Zupełnie inaczej było niedawno, gdy poseł PiS Artur Górski i grupa kilkudziesięciu innych parlamentarzystów zaproponowali intronizację Jezusa Chrystusa na króla Polski. Niektórzy publicyści, wśród nich Magdalena Środa, skądinąd profesor i była minister, uznali, że akcja Górskiego to typowy przykład działania backbencherów. Środa dowodziła bowiem, że PiS ustami Górskiego daje w ten sposób sygnał radiomaryjnemu elektoratowi, że nadal rozumie jego postulaty i dba o ich realizację. Udowadniała, że Górski głośno mówi to, co po cichu myśli i o czym marzy premier. Nic bardziej błędnego. Pomysł intronizacji Chrystusa wywołał złość Jarosława Kaczyńskiego, którego szeregowy poseł jego własnej partii wpędził w niezłą konfuzję, bo premier nie mógł zbyt gorliwie odcinać się od tej inicjatywy, a poprzeć jej, podobnie jak prawie cały klub Prawa i Sprawiedliwości, nie chciał. Górskiego uciszono, a sprawa, w dużym stopniu dzięki biskupom, została utopiona. Posłowie o mocno kontrowersyjnych poglądach nie mają jednak szans na
wejście do pierwszego szeregu, jak Marian Piłka z PiS, parlamentarzysta doświadczony, o pięknej opozycyjnej karcie. To nie zadawnione konflikty z Jarosławem Kaczyńskim z lat 90., lecz jego ultrakonserwatywne poglądy na rolę kobiet i rodzinę powodują, że PiS trzyma Piłkę z dala od ministerialnych ław i świateł kamer.

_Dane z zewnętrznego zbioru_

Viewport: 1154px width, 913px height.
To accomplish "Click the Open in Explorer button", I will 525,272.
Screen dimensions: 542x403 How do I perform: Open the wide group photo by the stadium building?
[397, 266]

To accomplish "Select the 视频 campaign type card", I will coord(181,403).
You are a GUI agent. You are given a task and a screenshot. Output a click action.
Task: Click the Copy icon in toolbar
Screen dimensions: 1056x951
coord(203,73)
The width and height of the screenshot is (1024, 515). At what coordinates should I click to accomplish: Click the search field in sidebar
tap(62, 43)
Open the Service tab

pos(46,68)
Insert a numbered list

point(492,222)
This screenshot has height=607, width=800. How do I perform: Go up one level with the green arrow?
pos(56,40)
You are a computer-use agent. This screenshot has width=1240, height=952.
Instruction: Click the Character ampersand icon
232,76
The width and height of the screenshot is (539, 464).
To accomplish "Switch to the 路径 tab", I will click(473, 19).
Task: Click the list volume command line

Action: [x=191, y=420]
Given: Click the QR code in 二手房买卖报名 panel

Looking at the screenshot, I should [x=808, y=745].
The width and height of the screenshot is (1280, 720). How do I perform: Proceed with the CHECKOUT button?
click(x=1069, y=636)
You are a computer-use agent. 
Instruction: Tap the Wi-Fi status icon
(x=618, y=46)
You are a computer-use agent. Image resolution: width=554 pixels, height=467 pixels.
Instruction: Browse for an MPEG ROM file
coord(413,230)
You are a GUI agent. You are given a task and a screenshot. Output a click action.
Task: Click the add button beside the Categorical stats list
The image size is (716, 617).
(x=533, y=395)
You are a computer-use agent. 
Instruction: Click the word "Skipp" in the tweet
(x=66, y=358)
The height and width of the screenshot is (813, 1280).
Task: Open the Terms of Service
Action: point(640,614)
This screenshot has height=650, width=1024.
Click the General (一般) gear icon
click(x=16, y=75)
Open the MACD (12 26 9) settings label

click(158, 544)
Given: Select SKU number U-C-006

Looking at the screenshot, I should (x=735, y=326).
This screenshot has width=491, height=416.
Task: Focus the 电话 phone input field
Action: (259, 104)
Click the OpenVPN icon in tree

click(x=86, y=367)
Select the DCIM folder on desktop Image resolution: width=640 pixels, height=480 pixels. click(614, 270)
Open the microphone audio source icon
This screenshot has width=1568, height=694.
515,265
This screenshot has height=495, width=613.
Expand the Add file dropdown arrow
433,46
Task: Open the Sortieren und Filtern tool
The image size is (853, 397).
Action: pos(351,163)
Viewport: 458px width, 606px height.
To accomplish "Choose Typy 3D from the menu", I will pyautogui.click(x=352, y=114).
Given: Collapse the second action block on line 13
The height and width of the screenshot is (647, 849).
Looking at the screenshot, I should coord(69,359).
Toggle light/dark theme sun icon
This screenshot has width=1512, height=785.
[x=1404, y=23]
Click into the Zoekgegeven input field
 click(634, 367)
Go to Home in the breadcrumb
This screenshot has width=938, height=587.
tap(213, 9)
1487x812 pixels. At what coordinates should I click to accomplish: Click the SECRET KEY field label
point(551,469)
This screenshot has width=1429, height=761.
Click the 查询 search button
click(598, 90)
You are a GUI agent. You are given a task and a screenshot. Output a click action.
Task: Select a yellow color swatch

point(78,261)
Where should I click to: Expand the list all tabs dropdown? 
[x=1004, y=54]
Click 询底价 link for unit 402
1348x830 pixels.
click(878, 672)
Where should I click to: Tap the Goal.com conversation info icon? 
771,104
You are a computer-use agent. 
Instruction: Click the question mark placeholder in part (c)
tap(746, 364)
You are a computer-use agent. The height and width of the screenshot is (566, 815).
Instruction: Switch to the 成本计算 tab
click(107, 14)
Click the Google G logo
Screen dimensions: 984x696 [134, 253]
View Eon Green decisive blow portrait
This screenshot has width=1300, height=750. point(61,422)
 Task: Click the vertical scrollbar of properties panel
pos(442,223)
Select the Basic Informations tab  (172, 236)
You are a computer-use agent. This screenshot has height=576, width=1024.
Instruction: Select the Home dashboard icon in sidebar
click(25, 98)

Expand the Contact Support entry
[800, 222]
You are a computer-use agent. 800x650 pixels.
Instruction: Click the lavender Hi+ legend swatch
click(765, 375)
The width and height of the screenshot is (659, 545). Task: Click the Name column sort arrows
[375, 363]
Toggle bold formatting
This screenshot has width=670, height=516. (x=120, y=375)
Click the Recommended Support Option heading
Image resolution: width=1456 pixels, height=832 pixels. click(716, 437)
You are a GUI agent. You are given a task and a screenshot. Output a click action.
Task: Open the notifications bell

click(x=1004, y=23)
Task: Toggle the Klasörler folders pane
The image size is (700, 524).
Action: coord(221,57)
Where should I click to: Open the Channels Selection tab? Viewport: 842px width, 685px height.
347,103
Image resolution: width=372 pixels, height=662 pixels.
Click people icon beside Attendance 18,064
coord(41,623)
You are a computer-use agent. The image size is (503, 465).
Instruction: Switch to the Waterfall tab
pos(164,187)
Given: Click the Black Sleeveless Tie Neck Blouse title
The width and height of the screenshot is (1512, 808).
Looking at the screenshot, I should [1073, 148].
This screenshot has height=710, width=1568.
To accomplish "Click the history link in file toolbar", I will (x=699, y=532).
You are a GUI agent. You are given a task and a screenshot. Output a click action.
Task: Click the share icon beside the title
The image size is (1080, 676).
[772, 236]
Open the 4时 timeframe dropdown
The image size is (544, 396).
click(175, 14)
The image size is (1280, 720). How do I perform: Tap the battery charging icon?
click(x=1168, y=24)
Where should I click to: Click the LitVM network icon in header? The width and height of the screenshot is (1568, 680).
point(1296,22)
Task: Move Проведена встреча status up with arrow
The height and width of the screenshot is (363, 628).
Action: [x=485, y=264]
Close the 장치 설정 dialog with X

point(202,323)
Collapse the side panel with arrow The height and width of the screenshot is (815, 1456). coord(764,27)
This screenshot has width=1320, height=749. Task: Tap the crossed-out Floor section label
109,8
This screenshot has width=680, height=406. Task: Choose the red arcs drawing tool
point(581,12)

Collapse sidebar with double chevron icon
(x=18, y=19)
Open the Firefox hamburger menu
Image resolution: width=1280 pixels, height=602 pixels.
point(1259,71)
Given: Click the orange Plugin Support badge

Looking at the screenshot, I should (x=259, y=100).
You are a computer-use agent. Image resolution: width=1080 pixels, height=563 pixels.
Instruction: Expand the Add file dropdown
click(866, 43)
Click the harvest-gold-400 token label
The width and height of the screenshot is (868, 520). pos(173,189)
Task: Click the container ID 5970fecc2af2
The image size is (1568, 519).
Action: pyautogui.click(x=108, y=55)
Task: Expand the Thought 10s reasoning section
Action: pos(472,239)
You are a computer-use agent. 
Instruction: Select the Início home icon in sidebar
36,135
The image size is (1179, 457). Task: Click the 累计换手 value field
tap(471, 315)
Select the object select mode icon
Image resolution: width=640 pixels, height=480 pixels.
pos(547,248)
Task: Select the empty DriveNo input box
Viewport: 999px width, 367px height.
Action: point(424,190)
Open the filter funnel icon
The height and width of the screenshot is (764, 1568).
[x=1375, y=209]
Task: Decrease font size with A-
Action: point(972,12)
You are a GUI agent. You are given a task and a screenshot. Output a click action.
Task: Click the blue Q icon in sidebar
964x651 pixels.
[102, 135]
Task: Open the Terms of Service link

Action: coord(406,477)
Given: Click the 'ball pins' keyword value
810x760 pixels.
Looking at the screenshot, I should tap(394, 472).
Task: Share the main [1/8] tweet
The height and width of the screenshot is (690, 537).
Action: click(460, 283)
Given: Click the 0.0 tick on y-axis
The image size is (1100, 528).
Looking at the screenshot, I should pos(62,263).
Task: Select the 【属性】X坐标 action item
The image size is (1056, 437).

Pomysły rzucane przez posłów ot, tak żyją własnym życiem. Przykładem niech będzie choćby inicjatywa abolicji abonamentowej zgłoszona przez nieznanego nikomu Marka Polaka. Poseł PiS rzucił od niechcenia propozycję, by każdy, kto dotychczas nie płacił abonamentu radiowo-telewizyjnego, ale zechciał w przyszłości wejść na drogę prawa, był zwolniony od kar. Choć to inicjatywa absurdalna, przez kilka dni tłumaczyli się z niej przedstawiciele Ministerstwa Finansów, Krajowej Rady Radiofonii i Telewizji oraz liderzy PiS. Pomysł posła Polaka ukatrupiono (zresztą gdyby nie to, że poseł należy do partii rządzącej, nikt by jego rojeń nie traktował serio), a ci, którzy nie płacili abonamentu, nadal nie zamierzają go płacić.